Unlike insurance-based treatment, where diagnoses and treatment codes become part of your medical claims history, private-pay therapy offers a layer of privacy that many driven physicians find essential. What I see consistently is that this privacy allows clients to engage more openly and honestly in therapy, knowing their progress or struggles won’t be reported to third parties. This means your path to wellness remains your own confidential journey, free from documentation that could influence your professional standing.

It’s important to clarify what happens in rare legal situations. I do not report any information to medical boards unless there is a specific legal obligation, such as a court order or a credible risk of harm to self or others. These exceptions are clearly defined by law and ethical guidelines governing therapists nationwide. Outside of these circumstances, your therapy remains strictly confidential. This framework supports an environment where physicians can address burnout and mental health challenges without fear of professional consequences.

Physician wellness coordinators and peer support directors often ask how this privacy can be maintained alongside institutional requirements. The key is that private-pay therapy operates outside the insurance system that hospitals and credentialing bodies access. Since no claims or diagnostic codes are generated, there’s no electronic trail connecting therapy sessions to your professional profile. This makes private-pay therapy an ideal referral option when confidentiality is paramount.

Ultimately, the ability to seek mental health support without risking licensure or credentialing issues can be a critical factor in a physician’s decision to pursue care. By understanding the confidentiality protections inherent in private-pay therapy, wellness program leaders can confidently recommend a referral that respects physicians’ privacy and autonomy. This approach helps create a safe space for driven physicians to heal, grow, and continue thriving in their demanding careers.

What Annie Addresses. Clinical Specificity

In my work with driven physicians, I see burnout that’s far beyond exhaustion. It’s the depersonalization and cynicism that creep in when the emotional toll of caregiving becomes unbearable. Physicians often describe feeling disconnected from their patients, colleagues, and even themselves. This phase of burnout isn’t just about being tired. It’s about a deep erosion of meaning and empathy that can threaten their identity and purpose as a healer.

Another critical area I address is moral injury, which occurs when physicians face ongoing conflicts between their ethical values and the realities of medical practice. This might include systemic constraints, resource limitations, or situations where they can’t provide the care they know patients deserve. Moral injury can lead to profound guilt, shame, and a sense of betrayal that traditional burnout interventions don’t always touch.

Physicians also carry the weight of secondary traumatic stress and vicarious trauma accumulated over years of witnessing suffering, trauma, and loss. Unlike primary trauma, these effects build gradually but no less powerfully. Without dedicated space to process these experiences, symptoms can manifest as emotional numbness, hypervigilance, or intrusive memories, further compounding burnout and distress.

Perfectionism often emerges as a trauma response within this population. Many physicians have internalized impossible standards fueled by early career training and cultural expectations.

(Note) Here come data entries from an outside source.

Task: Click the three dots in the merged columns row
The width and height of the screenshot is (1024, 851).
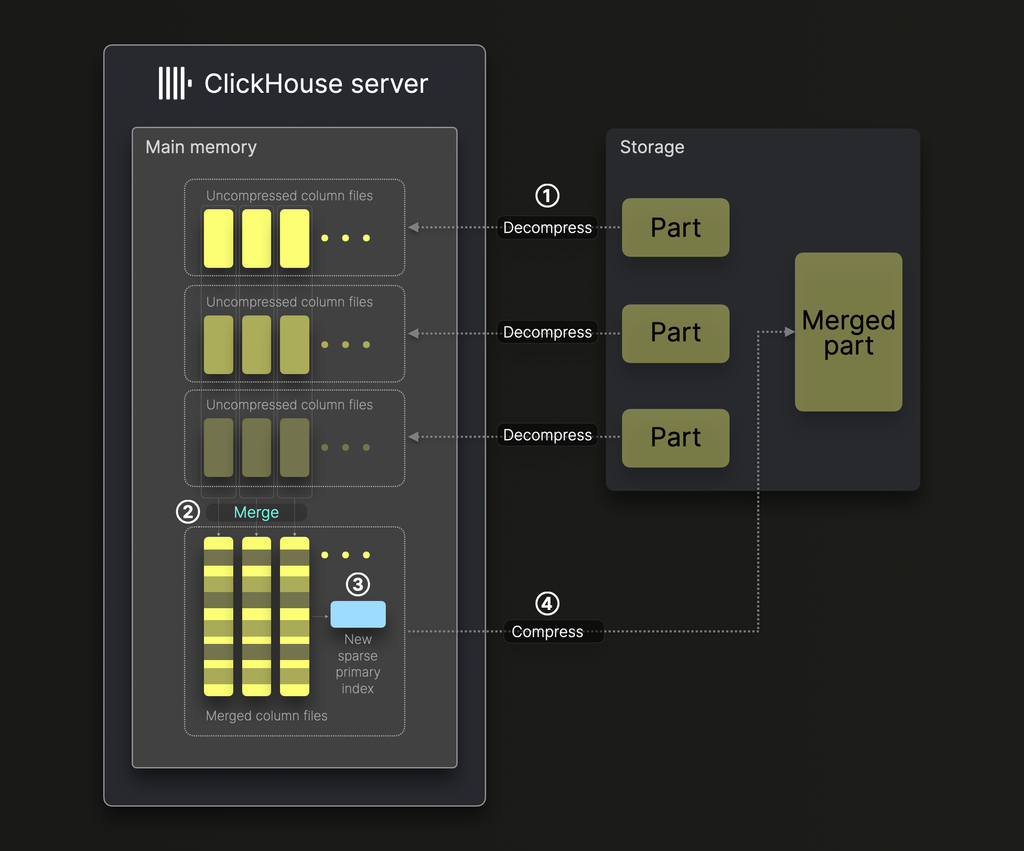Action: tap(345, 555)
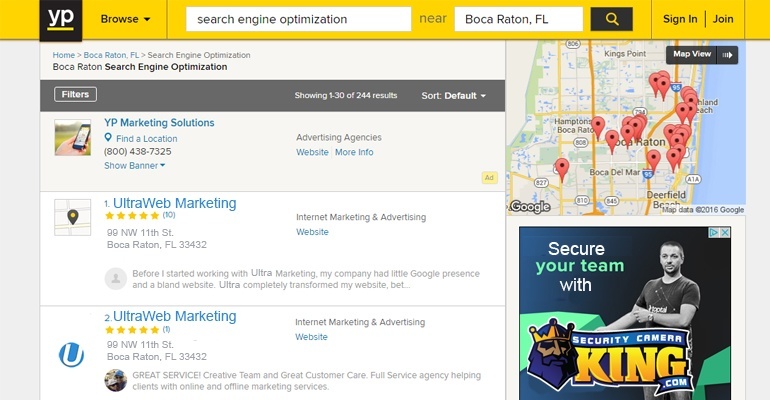The width and height of the screenshot is (770, 400).
Task: Open More Info for YP Marketing Solutions
Action: [x=354, y=152]
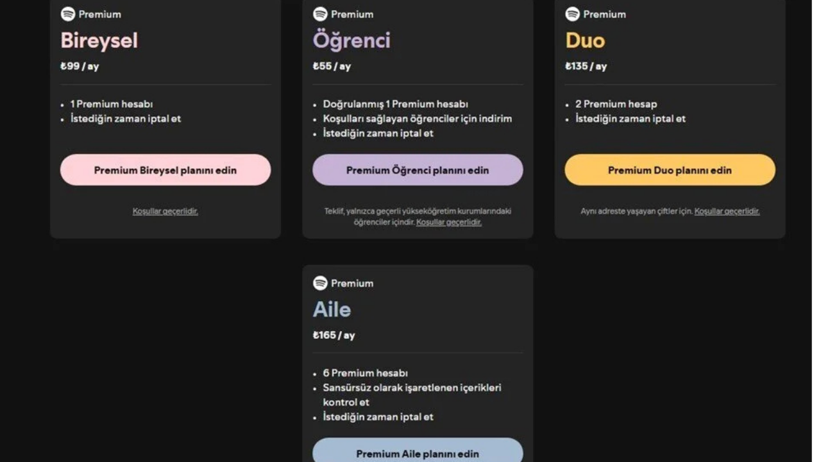The image size is (820, 462).
Task: Click the blue Aile plan heading
Action: click(x=331, y=310)
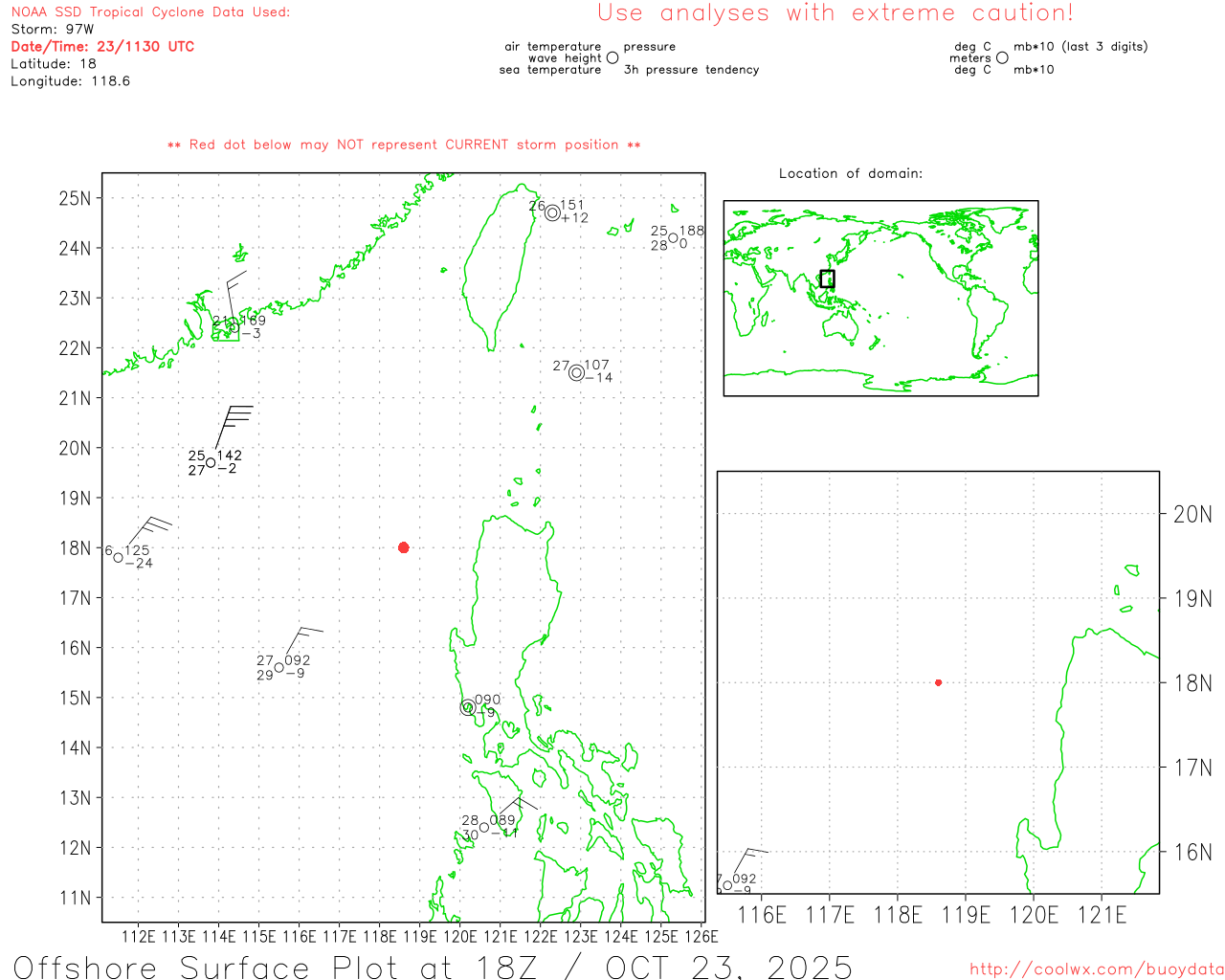
Task: Click the black domain box on world map
Action: 827,278
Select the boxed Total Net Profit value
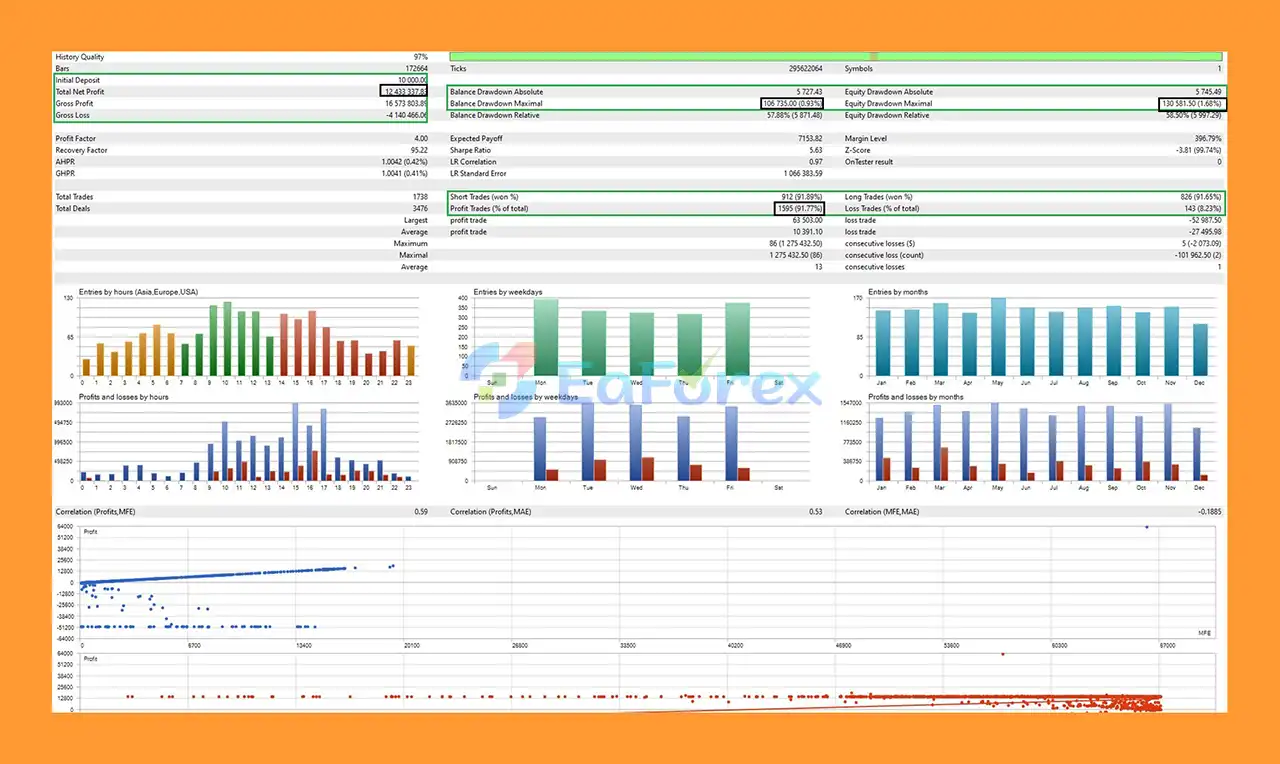This screenshot has height=764, width=1280. point(404,92)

This relentless drive to excel can paradoxically worsen burnout by fostering self-criticism, fear of failure, and difficulty setting boundaries. Addressing perfectionism is essential to restoring self-compassion and sustainable self-care.

“Your ongoing conversation with yourself is: You’re not enough. So whatever you do will never be enough. Every human being has some flavor of ‘not enough.’ You can either be stopped by it, or simply notice it, like the weather… Right now, you need to free up all this energy that’s being consumed by worry.”

, Brigid Schulte, Overwhelmed: Work, Love, and Play When No One Has the Time

Both/And: The Healer AND The Human

In my work with physicians, I consistently see the powerful tension between their professional identity as healers and their human need for care and support. The Both/And framework honors this complexity: you can be a dedicated, brilliant physician AND a human being who needs help. This approach moves beyond the outdated either/or mindset, which suggests that vulnerability undermines competence. Instead, it affirms that embracing your humanity enhances your resilience and professional effectiveness.

Physicians often carry immense pressure to embody strength, infallibility, and self-sacrifice. Yet, as Dr. Tait Shanafelt, Chief Wellness Officer at Stanford Medicine, explains, “Physicians who acknowledge their own vulnerability and seek support are better equipped to provide compassionate care to their patients.” Recognizing that needing support does not diminish your skill or dedication is crucial for sustainable wellness. It allows you to integrate self-care into your professional life without guilt or shame.

The Both/And perspective also addresses the stigma many doctors face when they experience burnout or mental health challenges. In my clinical experience, when physicians feel safe to express struggles without fear of judgment, they’re more likely to engage in meaningful healing. This openness fosters a culture where seeking help is normalized rather than hidden, which is essential for reversing the alarming rates of burnout, depression, and suicide among medical professionals.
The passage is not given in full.